Ini sudah sore. Beberapa orang sudah dikembalikan ingatan aslinya. Tinggal Arisa, Fadilah, Riva, dan beberapa anak lain. Susan dan Merapi ada di dalam gedung sana, sedang diproses. Setelahnya giliran Arisa, tapi ia malah kelayapan dulu kemana-mana, mengobrol dengan Fadilah dan Riva.

Sebenarnya Arisa tidak ingin dikembalikan ingatannya hari ini.

"Nama asli Kak Red siapa tadi? Arisa? Nggak jauh beda sama nama Arina. Tapi enaknya dipanggil Kak Red aja deh." Fadilah berkata.

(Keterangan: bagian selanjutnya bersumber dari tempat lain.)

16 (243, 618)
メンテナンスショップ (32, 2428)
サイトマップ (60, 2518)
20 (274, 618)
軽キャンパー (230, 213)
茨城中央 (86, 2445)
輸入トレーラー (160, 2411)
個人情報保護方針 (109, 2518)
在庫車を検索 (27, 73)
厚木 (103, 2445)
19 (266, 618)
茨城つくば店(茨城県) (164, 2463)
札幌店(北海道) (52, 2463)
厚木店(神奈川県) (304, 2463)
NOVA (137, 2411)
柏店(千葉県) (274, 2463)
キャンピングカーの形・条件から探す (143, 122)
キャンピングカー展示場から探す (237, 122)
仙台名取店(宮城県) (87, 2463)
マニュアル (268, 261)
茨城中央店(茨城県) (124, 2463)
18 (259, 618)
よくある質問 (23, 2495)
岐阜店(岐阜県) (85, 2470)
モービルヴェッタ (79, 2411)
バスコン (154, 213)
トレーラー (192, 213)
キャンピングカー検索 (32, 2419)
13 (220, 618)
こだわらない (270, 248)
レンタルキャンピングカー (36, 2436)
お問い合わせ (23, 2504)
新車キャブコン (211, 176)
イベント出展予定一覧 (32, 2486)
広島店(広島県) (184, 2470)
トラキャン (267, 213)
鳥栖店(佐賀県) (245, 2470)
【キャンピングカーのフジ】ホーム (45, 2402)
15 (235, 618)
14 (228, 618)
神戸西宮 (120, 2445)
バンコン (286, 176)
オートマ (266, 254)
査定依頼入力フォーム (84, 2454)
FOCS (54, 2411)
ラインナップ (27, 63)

Arisa manggut-manggut. "Kalian juga enaknya dipanggil Fadilah sama Riva. Nggak ribet," ujarnya, sembari menatap orang yang sibuk keluar masuk gedung lab karena berbagai macam hal.

Keadaan hening sejenak.

"Nggak nyangka bakal kayak gini," ucap Riva.

Arisa menoleh ke arah gadis itu, tersenyum getir. Fadilah Riva sempat bercerita tadi. Setelah dirinya diculik Arival, keadaan di basecamp jadi tidak jelas. Biru menghilang, kemudian Susan dan Merapi. Lalu, saat sore, mereka tiba-tiba bangun di ruangan putih dengan banyak alat terpasang di tubuh. Bingung karena ada banyak ilmuwan berjas putih mengelilingi. Lalu, bertahap, kebenaran tentang diri mereka datang. Ingatan palsu menyebalkan.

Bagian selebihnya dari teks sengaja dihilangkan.